Second, the booster effect was pronounced in both cohorts, including the health care workers, who were sampled approximately 9 months after primary vaccination. The heterologous strategy (primary vaccination with Ad26.COV2.S, followed by an mRNA boost) seen in parts of our population produced substantial humoral restoration, consistent with the findings of controlled trials and population studies showing that heterologous boosters are safe and highly immunogenic, often matching or exceeding homologous regimens.10 Notably, in our health care worker cohort, the longer interval between primary vaccination and booster administration was associated with lower prebooster titers but vigorous postbooster rises, a pattern that fits antibody decay kinetics and memory responses described in longitudinal studies and trials.4
Third, our cellular findings were modest overall, with limited or no durable changes across most non–B‑cell and non–T‑cell compartments (DCs, monocytes / macrophages, NK cells), and only moderate, time‑dependent fluctuations in T cells. This coherence with the literature is notable: while T‑cell responses are generally more stable than antibody titers and contribute to protection from severe disease, their quantitative shifts after vaccination / boosting are often smaller and less discriminative across platforms than humoral readouts—particularly when measured as broad phenotypic percentages rather than antigen‑specific functional assays. Our results, therefore, complement the global picture that humoral markers (especially neutralizing IgG) are the most sensitive correlates of protection against infection. In contrast, cellular immunity helps sustain protection against severe outcomes as antibody levels wane.8,11,12
From a public health perspective, these data support mRNA vaccines as the backbone of primary and booster programs and endorse heterologous boosting as a practical approach to enhance responses in recipients of vector‑based vaccines or in settings with constrained supply. Importantly, our findings dovetail with the correlate‑of‑protection framework, indicating that higher neutralizing / binding antibody titers predict a lower infection risk—useful when calibrating booster timing as new variants and updated formulations emerge.8,13,14
This study benefits from its prospective design, systematic sampling of 2 real‑world cohorts, vaccine platform–specific comparisons, and extended follow‑up into the booster period. However, several limitations should be noted. The observational, nonrandomized design may have introduced a selection bias, and sample sizes varied substantially across vaccine types and time points, with considerable attrition at 12–18 months, particularly in the Ad26.COV2.S subgroup, limiting later‑phase comparisons. AstraZeneca vaccine recipients were under‑represented, and cellular analyses relied on broad phenotypic profiling rather than antigen‑specific functional assays. Moreover, the evolving SARS‑CoV‑2 variant landscape during follow‑up may have influenced antibody levels and complicated cross‑time point comparisons.

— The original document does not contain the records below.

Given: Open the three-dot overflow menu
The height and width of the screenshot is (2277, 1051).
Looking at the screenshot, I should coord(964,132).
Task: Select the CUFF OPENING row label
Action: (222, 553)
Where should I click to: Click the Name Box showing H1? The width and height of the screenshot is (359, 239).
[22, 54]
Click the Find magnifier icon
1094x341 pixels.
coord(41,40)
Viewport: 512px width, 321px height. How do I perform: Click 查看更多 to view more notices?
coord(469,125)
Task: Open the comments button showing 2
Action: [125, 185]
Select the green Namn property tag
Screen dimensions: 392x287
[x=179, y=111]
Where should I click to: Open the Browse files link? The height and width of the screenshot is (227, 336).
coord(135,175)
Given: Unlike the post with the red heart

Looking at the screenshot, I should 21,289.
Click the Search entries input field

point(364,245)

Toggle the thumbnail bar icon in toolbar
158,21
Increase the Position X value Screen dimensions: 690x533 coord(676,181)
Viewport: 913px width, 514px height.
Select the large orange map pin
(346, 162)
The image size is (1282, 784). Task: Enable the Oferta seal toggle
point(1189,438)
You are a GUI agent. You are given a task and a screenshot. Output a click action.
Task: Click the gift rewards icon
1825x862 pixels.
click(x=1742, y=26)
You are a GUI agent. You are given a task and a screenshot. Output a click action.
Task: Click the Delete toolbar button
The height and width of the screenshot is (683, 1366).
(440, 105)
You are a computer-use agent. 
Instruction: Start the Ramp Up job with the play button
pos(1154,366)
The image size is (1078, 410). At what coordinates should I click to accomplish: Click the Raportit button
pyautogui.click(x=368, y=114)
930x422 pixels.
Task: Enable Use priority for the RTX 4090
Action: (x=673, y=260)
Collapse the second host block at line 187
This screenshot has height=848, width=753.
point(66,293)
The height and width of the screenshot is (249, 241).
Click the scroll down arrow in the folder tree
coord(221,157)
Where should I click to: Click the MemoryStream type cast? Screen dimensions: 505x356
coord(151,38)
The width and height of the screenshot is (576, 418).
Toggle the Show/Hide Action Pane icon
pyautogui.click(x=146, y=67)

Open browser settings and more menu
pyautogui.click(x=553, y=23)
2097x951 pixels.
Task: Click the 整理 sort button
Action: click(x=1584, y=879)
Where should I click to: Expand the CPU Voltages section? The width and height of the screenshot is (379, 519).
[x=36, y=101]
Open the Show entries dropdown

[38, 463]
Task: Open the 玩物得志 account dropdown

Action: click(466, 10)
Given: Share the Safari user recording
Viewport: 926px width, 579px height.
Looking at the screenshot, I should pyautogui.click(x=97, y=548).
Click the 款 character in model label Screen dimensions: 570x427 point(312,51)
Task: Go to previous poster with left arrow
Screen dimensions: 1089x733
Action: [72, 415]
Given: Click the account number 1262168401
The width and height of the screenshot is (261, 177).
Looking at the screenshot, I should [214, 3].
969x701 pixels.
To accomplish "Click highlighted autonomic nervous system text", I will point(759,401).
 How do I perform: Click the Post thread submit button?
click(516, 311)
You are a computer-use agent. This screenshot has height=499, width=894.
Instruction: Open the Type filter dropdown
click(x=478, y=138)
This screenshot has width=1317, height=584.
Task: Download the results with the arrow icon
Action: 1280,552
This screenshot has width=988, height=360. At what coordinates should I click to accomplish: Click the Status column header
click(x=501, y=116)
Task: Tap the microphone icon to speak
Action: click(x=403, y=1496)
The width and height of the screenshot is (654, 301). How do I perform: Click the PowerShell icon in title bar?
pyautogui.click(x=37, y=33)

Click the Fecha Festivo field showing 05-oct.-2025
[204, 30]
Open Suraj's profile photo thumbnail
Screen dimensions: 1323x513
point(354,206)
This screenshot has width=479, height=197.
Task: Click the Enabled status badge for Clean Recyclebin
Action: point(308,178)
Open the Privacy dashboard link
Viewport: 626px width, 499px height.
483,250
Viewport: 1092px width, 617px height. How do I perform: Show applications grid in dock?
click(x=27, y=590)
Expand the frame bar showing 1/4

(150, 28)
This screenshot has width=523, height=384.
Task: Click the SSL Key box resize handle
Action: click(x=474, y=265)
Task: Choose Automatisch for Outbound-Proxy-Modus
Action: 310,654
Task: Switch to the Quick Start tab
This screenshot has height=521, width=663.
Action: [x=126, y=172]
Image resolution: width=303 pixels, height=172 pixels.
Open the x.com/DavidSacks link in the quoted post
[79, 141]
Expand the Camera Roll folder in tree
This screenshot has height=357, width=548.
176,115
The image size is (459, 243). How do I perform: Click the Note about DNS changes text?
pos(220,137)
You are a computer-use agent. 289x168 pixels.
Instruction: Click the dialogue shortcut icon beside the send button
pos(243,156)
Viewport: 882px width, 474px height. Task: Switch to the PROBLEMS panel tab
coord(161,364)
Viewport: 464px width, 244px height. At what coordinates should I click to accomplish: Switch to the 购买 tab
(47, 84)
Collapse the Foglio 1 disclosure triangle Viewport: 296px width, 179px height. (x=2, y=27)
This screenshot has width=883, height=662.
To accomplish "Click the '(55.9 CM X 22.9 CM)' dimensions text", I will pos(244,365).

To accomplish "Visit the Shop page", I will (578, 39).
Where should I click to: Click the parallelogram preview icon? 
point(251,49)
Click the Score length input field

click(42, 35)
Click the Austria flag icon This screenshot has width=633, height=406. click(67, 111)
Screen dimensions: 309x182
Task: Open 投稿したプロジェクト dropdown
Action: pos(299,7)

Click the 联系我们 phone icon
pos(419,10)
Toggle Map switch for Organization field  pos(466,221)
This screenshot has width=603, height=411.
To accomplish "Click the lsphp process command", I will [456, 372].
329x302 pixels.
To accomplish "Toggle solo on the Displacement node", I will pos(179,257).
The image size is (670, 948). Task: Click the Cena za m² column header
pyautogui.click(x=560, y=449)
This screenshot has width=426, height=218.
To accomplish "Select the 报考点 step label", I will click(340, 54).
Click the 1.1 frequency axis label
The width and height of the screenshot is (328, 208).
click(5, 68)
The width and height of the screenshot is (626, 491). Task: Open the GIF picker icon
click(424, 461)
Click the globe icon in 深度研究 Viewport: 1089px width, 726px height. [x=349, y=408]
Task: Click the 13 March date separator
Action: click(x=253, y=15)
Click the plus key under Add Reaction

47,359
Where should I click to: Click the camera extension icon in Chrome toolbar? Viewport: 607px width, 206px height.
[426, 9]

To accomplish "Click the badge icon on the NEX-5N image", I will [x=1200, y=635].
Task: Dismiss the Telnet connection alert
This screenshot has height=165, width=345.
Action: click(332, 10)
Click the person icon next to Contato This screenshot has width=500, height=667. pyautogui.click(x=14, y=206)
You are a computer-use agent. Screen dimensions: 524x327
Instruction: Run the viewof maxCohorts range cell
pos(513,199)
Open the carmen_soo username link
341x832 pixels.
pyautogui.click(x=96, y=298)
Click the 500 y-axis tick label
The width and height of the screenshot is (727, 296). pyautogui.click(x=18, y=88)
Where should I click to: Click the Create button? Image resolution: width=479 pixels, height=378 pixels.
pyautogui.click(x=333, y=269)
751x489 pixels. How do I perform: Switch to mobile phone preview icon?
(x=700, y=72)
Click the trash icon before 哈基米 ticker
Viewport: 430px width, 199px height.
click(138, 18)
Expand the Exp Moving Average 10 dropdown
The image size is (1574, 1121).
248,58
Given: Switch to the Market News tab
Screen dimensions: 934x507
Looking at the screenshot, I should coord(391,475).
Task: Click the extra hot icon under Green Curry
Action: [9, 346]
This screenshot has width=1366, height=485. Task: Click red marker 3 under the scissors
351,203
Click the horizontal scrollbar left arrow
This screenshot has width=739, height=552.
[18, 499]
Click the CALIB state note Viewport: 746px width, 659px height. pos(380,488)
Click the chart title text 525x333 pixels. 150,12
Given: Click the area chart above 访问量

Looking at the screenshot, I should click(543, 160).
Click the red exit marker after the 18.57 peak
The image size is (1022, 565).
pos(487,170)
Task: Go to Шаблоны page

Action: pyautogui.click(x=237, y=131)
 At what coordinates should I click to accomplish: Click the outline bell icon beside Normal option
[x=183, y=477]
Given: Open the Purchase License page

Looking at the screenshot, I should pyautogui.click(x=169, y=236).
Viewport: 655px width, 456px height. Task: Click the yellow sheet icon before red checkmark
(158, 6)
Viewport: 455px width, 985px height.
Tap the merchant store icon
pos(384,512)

In summary, this real‑world study from Poland shows that mRNA vaccines—particularly mRNA‑1273—induce higher initial humoral responses than Ad26.COV2.S, with marked antibody waning by 6–12 months and apparent restoration after boosting, including with heterologous schedules. Cellular changes were modest, supporting the concept that antibodies predominantly protect against infection, while cellular immunity underpins longer‑term protection from severe disease. These findings reinforce the value of booster vaccination and flexibility in vaccine platform selection.